Data listing

════════════════

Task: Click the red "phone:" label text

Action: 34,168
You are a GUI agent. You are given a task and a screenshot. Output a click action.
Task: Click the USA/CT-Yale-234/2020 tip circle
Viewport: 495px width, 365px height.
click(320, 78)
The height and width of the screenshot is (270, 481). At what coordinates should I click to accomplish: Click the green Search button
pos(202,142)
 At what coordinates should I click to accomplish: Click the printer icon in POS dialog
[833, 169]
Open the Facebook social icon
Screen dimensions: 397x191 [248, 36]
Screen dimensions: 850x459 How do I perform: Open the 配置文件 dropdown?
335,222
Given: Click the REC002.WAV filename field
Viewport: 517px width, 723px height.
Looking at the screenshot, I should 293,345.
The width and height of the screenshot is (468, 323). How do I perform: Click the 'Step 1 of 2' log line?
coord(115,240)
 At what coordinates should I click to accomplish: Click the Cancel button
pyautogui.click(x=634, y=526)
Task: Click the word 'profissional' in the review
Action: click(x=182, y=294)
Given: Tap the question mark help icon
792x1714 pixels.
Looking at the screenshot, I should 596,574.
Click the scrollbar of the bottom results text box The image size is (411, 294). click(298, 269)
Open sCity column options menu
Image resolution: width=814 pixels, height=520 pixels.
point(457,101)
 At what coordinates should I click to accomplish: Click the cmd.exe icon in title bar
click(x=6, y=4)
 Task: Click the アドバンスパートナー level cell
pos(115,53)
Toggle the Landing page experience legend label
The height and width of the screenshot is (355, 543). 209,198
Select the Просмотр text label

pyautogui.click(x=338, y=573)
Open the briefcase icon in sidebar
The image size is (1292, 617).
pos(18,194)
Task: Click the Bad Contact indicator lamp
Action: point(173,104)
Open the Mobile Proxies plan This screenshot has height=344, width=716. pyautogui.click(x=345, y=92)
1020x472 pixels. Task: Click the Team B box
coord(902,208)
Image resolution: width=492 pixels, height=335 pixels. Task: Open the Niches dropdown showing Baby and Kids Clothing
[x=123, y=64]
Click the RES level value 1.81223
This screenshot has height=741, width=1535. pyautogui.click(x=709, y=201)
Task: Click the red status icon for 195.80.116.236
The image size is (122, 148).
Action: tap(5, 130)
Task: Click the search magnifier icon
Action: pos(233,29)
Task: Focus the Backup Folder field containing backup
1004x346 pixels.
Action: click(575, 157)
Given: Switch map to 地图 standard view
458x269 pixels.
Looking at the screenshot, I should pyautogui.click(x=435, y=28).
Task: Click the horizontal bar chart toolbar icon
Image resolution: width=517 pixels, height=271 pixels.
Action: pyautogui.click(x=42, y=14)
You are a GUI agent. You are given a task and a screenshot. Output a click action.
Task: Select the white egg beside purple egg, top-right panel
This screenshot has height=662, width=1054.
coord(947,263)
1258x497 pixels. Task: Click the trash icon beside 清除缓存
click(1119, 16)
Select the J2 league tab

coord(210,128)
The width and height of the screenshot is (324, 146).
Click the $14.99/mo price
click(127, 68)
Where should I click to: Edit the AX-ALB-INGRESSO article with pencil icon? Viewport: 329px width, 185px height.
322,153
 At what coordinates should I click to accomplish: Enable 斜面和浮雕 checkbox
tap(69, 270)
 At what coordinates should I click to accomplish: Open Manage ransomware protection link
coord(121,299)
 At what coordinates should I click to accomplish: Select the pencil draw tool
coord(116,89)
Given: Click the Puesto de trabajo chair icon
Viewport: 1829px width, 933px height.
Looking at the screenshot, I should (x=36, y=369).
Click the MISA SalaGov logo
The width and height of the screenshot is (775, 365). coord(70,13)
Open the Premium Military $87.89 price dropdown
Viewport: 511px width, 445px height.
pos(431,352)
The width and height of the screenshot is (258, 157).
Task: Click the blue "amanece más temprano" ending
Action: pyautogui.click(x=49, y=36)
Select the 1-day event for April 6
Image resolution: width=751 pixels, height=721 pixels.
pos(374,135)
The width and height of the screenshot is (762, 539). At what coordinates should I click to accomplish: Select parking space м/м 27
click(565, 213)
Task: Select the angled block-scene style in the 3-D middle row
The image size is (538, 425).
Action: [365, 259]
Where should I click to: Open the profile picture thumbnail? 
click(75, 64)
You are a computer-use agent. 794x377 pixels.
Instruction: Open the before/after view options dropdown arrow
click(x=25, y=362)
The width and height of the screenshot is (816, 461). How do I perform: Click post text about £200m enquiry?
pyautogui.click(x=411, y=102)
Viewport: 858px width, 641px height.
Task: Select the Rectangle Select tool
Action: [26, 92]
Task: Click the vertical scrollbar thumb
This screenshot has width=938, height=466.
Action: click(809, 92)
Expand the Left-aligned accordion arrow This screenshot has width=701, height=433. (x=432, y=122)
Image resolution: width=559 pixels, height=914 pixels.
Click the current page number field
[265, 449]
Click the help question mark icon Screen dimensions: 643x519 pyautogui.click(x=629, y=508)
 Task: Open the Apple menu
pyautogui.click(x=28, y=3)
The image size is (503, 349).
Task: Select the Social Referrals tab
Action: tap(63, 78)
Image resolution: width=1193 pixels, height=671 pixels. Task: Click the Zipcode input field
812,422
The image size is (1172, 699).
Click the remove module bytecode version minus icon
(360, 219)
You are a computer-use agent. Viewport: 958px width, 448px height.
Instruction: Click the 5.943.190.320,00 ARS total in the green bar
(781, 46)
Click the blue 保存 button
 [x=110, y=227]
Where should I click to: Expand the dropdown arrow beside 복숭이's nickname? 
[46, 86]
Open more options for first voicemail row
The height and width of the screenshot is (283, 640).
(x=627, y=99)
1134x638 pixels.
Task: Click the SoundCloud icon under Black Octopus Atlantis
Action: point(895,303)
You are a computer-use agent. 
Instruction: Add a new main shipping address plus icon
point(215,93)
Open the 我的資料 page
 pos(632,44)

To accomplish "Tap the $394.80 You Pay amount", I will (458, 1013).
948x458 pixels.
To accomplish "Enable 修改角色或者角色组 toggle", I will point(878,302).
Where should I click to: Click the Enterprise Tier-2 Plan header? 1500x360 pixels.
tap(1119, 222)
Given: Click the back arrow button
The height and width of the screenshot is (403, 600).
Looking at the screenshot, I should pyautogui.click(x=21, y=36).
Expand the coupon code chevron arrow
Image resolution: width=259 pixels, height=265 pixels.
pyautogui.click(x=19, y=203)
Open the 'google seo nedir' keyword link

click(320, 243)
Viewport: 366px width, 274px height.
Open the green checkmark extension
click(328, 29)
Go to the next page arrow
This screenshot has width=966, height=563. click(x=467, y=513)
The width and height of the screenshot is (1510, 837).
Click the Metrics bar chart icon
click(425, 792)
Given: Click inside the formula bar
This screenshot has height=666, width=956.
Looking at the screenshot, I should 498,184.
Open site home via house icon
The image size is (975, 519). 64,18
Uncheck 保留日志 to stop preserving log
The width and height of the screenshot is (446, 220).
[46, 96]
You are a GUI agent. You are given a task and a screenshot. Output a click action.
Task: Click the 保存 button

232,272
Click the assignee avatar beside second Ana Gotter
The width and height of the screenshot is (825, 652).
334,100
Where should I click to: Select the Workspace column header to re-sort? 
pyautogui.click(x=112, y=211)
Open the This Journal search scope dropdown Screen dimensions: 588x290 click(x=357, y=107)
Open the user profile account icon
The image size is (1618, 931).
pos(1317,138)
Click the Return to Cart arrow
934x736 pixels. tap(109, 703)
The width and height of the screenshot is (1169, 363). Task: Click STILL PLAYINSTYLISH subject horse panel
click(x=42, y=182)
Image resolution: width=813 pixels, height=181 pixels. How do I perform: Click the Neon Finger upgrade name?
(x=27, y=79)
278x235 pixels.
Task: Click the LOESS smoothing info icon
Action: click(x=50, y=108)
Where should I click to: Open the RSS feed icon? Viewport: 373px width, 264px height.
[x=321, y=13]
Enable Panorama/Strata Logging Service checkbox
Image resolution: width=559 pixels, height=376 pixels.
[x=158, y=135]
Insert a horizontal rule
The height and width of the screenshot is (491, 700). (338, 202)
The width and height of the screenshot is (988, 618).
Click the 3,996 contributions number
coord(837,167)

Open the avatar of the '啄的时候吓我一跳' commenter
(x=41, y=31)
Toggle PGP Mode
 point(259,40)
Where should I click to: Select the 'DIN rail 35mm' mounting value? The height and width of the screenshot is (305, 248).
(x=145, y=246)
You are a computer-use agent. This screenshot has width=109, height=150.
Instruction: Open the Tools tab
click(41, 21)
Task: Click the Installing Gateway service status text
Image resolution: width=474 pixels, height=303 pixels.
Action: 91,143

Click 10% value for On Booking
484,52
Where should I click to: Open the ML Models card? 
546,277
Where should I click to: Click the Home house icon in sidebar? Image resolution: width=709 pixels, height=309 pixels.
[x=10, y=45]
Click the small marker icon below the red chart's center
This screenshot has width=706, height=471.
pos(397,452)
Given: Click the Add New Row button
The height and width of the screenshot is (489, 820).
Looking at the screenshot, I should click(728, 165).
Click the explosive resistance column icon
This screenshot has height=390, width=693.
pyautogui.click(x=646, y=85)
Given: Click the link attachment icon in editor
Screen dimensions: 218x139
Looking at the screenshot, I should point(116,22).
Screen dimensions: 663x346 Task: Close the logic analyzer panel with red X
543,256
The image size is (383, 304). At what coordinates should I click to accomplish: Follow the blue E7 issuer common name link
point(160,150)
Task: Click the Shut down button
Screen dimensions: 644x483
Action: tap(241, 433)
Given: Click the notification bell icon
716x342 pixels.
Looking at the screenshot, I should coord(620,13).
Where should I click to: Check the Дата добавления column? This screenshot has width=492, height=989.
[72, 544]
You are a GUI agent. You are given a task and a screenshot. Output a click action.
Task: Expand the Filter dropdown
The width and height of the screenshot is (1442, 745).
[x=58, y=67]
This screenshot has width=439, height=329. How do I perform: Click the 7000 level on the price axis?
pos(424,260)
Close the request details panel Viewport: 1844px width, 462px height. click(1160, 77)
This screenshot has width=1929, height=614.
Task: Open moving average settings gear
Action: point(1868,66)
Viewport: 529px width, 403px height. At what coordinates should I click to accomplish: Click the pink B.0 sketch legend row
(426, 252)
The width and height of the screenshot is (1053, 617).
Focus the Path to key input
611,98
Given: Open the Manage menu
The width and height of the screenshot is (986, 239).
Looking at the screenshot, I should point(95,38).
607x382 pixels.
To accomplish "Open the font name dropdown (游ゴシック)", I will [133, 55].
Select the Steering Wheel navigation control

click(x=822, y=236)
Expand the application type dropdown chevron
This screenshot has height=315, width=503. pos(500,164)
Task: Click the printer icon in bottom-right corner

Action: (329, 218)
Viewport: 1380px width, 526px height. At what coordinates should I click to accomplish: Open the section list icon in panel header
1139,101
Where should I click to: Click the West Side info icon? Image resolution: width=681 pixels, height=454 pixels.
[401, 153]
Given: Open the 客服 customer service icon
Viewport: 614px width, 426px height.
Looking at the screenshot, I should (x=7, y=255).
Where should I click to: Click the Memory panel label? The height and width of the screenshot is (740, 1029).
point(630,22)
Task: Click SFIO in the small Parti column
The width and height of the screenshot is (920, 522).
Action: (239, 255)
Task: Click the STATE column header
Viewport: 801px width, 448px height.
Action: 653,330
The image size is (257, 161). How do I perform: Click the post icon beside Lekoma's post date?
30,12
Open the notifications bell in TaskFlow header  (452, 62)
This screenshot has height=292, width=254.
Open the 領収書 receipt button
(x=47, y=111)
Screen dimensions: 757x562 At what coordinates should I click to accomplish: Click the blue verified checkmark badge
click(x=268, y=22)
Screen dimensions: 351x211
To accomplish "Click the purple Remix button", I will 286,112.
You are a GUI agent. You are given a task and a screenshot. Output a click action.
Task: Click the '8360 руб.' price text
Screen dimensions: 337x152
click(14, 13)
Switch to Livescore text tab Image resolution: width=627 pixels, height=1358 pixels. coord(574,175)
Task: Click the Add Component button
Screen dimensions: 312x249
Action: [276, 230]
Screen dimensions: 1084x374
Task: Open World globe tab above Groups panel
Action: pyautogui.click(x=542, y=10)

════════════════

Description of the task
Gather all lines from the records above in which "bell" appears.

Solution
Given: Click the notification bell icon
Open the notifications bell in TaskFlow header  (452, 62)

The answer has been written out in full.